Tuesday, June 14, 2011

Increasing Frame Rate in the Blender Game Engine

The list below is intended to be a guide to getting the best frame rate possible in the Blender Game engine (if not the best looking game). Some suggestions will yield large frame rate increases, while others will yield smaller increases. Different computers, graphics cards, operating systems and versions of Blender will yield different results. This is a work progress. I will be posting some things that are absolutely true, and others that require verification -these will italicized and marked with question marks. I invite comments, debate, & collaboration.

General Notes

  • The suggestions in this post will increase your frame rate, and in some cases lower the quality of the graphics in your game. Consider creating two versions of your game - a walk around and admire the view version (maxed out graphics), and a maxed out frame rate version. Commercial games offer this flexibility.
Your Computer
  • Update your graphics card's drivers.
  • If your video card supports Anti-Aliasing, turning it off will increase your frame rate dramatically.

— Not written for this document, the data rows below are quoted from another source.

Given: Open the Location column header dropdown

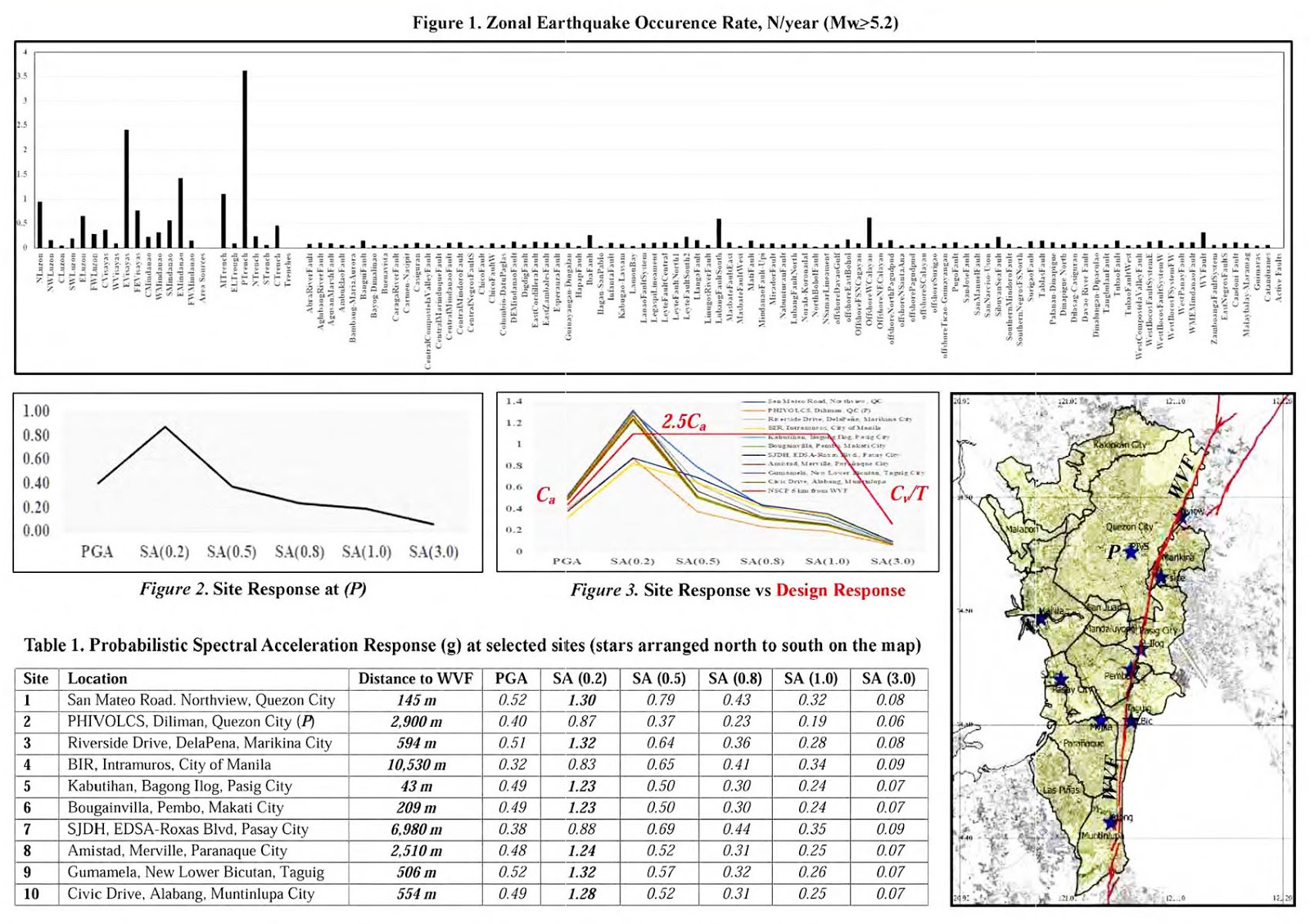Looking at the screenshot, I should 98,678.

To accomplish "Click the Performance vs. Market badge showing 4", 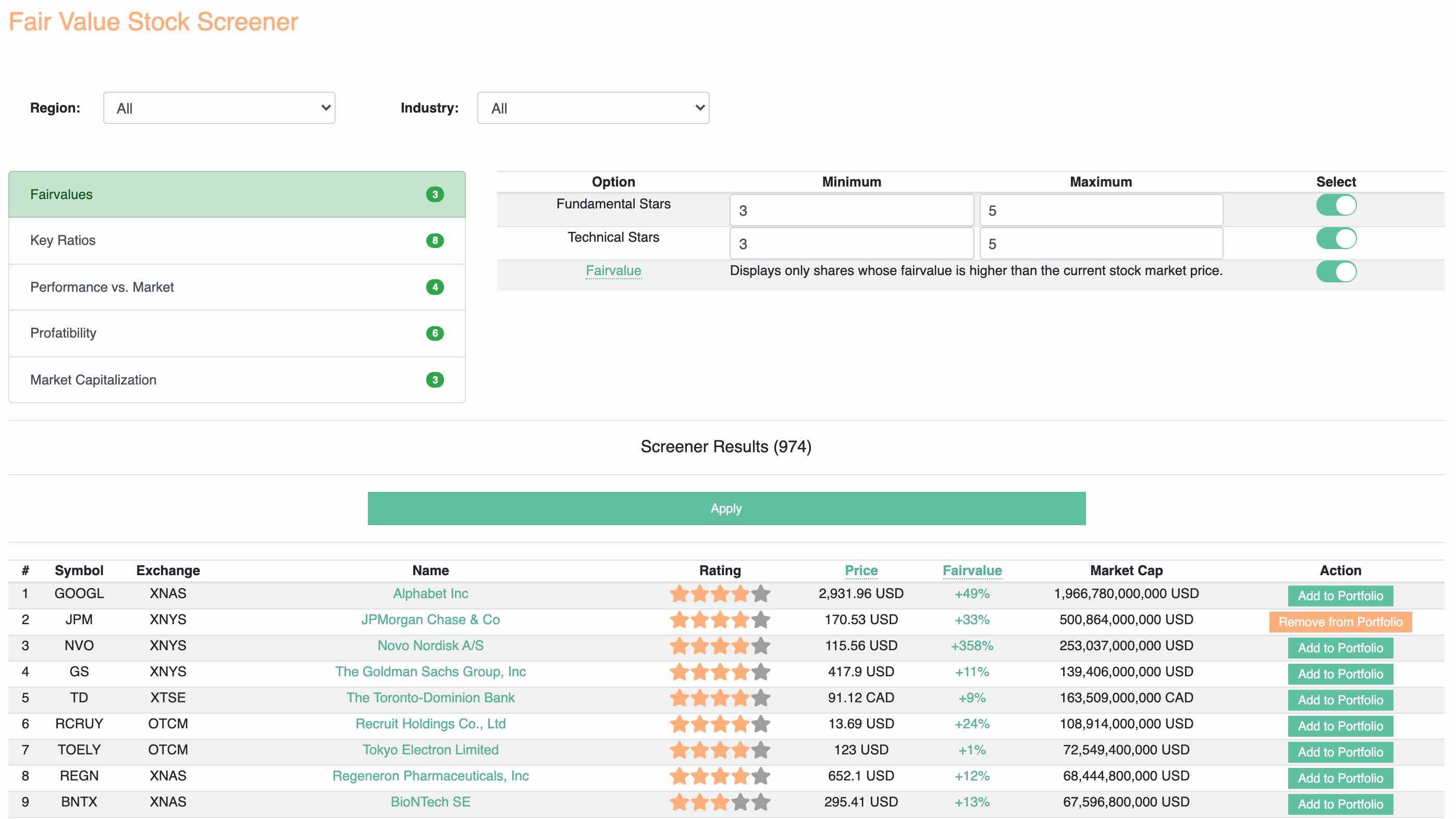I will (435, 287).
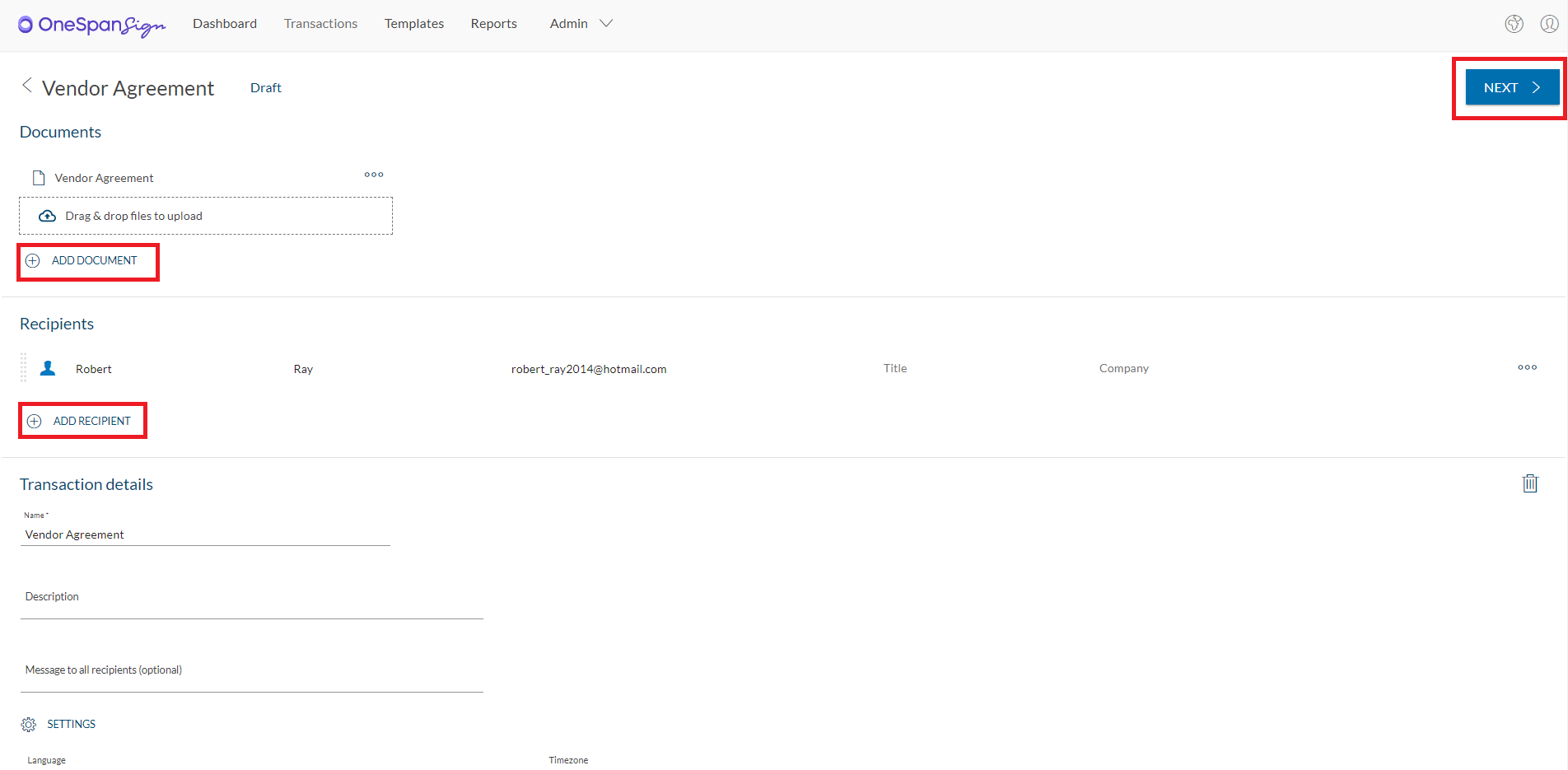This screenshot has height=770, width=1568.
Task: Delete transaction using the trash icon
Action: click(1529, 483)
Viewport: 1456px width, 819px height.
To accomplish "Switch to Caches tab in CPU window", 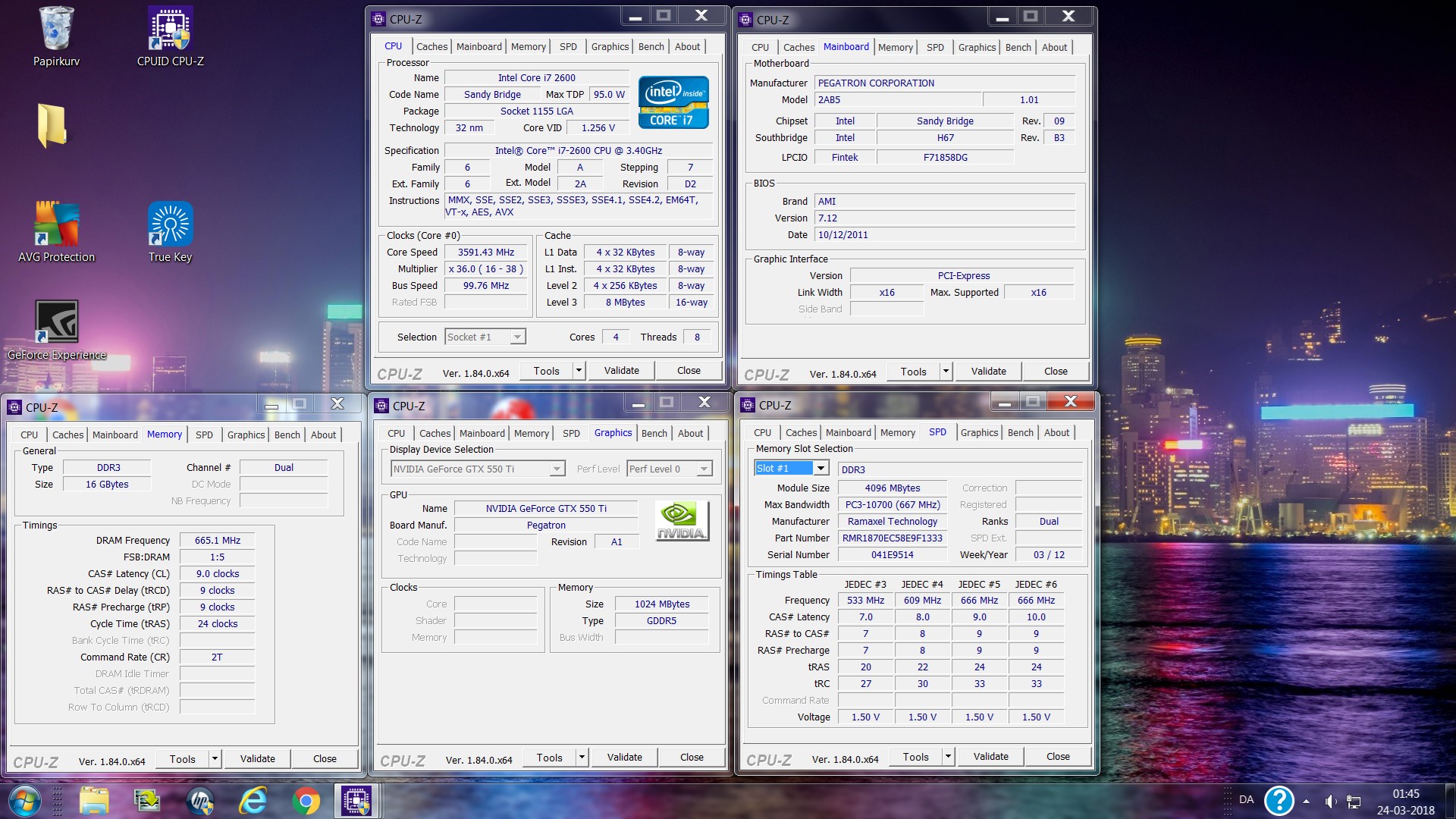I will click(x=431, y=46).
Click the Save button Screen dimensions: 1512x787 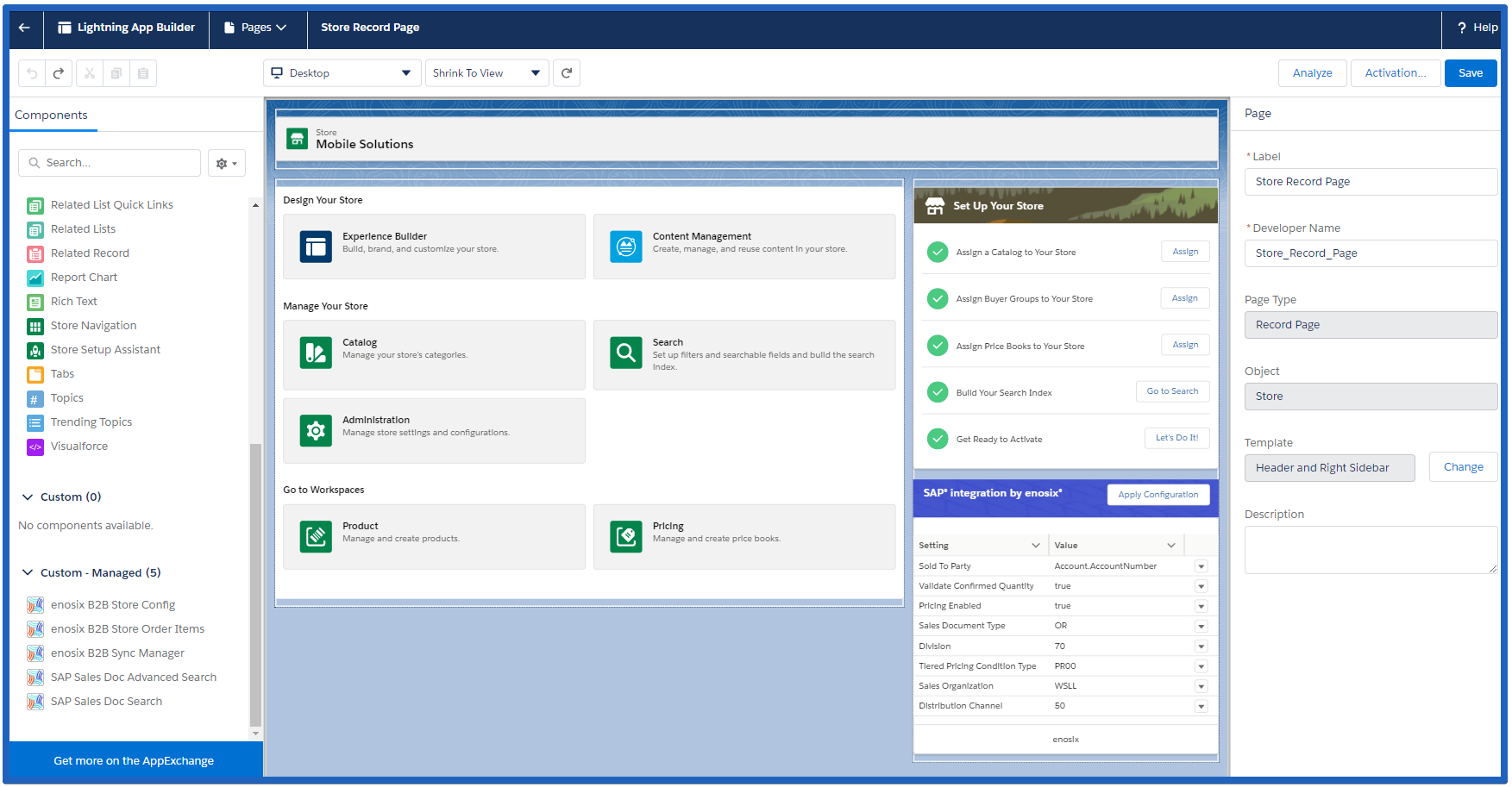click(x=1470, y=72)
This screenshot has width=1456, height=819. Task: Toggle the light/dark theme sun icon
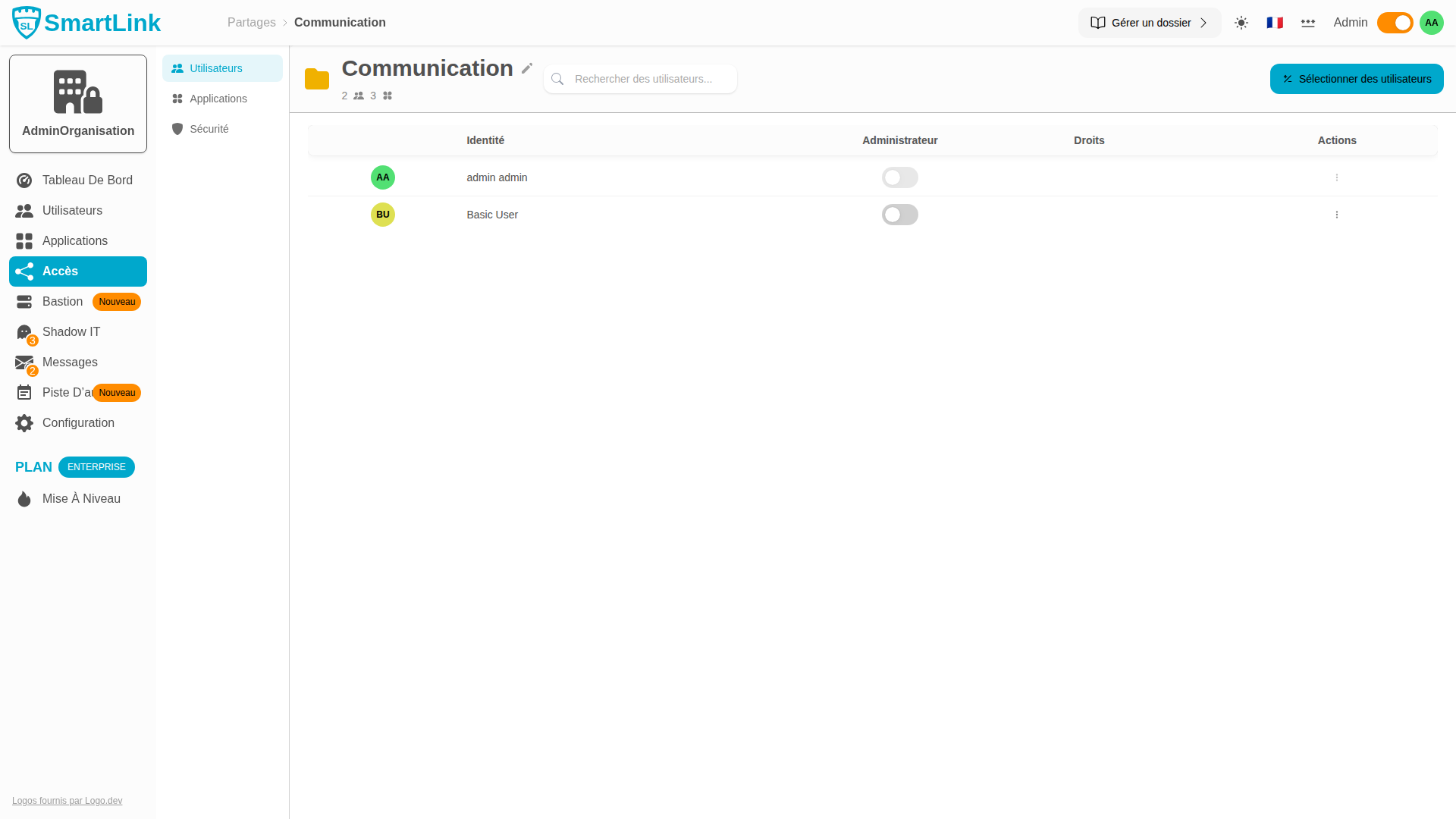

Game Engine Modes & General Set Up
  • Texture Face and Multi-Texture modes are faster than GLSL.
  • Use "Display Lists" (Blender Game - Render (camera icon) - Performance) for larger scenes, but not for smaller scenes. Experiment turning this on and off, and note the frame rate difference, if any.
  • Use "Frame Rate" (ticked by default). (Blender Game - Render (camera icon) - Performance).
Objects and Geometry
  • Model objects with as few faces as possible, and as many quads as possible.
  • Remove all unnecessary faces (internal faces, backs of cabinets against walls etc.).
  • Use appropriate face counts - Small or less significant props should have fewer faces than larger or more significant props. These two factors are exclusive of each other - it is possible to have large, insignificant props, such as distant buildings, and small significant props, such as weapons that will be seen a lot.
  • Join objects when possible (objects without physics etc.). For example, all objects made of the same material, or all of the buildings in a scene.
Shaders & Nodes
  • Use Lambert and Phong.
  • Turn specularity off in the material panel if it is not needed.
  • Disable use alpha if it is not needed - Texture Panel - Image Sampling - Alpha (untick).
  • Use mix, add, subtract or multiply for texture blending.
  • ? Use nodes sparingly. ?
  • Disabling Shaders and Extra Textures in GLSL mode (Game Engine - Render -Shading) will increase your frame rate dramatically.
  • Textures should be sized in powers of two (16, 32, 64, 128, 256, 512, 1024, 2048 px etc). 
  • ? Square textures perform best. ?
  • Small textures perform best.
  • Merge textures when possible - Diffuse and AO maps for example, or all of your plant, door or window textures.
  • Reuse textures in your scene, so that the game engine has to dynamically load as few textures as possible.
  • Use tiling textures to increase the appearance of detail without using large texture maps.
  • Use normal maps (in GLSL) mode to increase the appearance of detailed geometry on lower polygon meshes. 
  • Use Mip Maps.
  • Use Alpha Channel textures and transparency sparingly.
  • Below, some common map types, listed in order from highest to lowest frame rate consumption. Worst to best.
    • Normal
    • Specular
    • Fake reflection (abstract image mapped to "Reflect", "Color")
    • Emit
    • Grunge/decals - Transparent Bbackground PNG
    • AO (Black & hhite image set to "color", "multiply")
    • Diffuse
This is based on an informal survey conducted on Blender artists, and is certainly open for debate.
Blender Artists Texture Map Thread
  • Use as few lights as possible.
  • Disable specularity in the Lamp Panel if possible.
  • Bake lighting if possible.
  • Bake shadows when possible, as opposed to using buffer shadows.
  • Set lamps to only affect objects in specific layers (ordinary lamps and buffer shadow spots).
  • Use scripts to move lights around with the player. Think of it as a house which turns lights on and off as you pass through various rooms.
  • Use rigid body and dynamic objects sparingly. Use scripts and logic to add and remove them from them your scene as necessary.
  • Use bounding boxes to simply physics calculations.
  • Remove collision from any object or mesh on which it is not required. There are two places to do this:
    • In the physics panel, set the physics type to "No Collision".
    • In edit mode:  Mesh panel - Texture Face - No Collision (use copy mode to untick for all faces).
    • ? Set gravity to 9.8 (default). ?
    • Use the Convex Hull bounding box type sparingly.
Special Effects & Filters
  • Filters such as real-time depth-of-field, screen space ambient occlusion, bloom lighting etc.can be nice looking, but are frame rate intensive. Consider alternatives (such as baking AO) when frame rate is an issue.
  • Video Texture scripts, used for real time mirrors and other effects are frame rate intensive. Use alternatives when possible.
  • Mist - turn it off when possible.
  • Use level of detail objects and scripts when possible in large scenes.
  • Use Occluding objects when possible.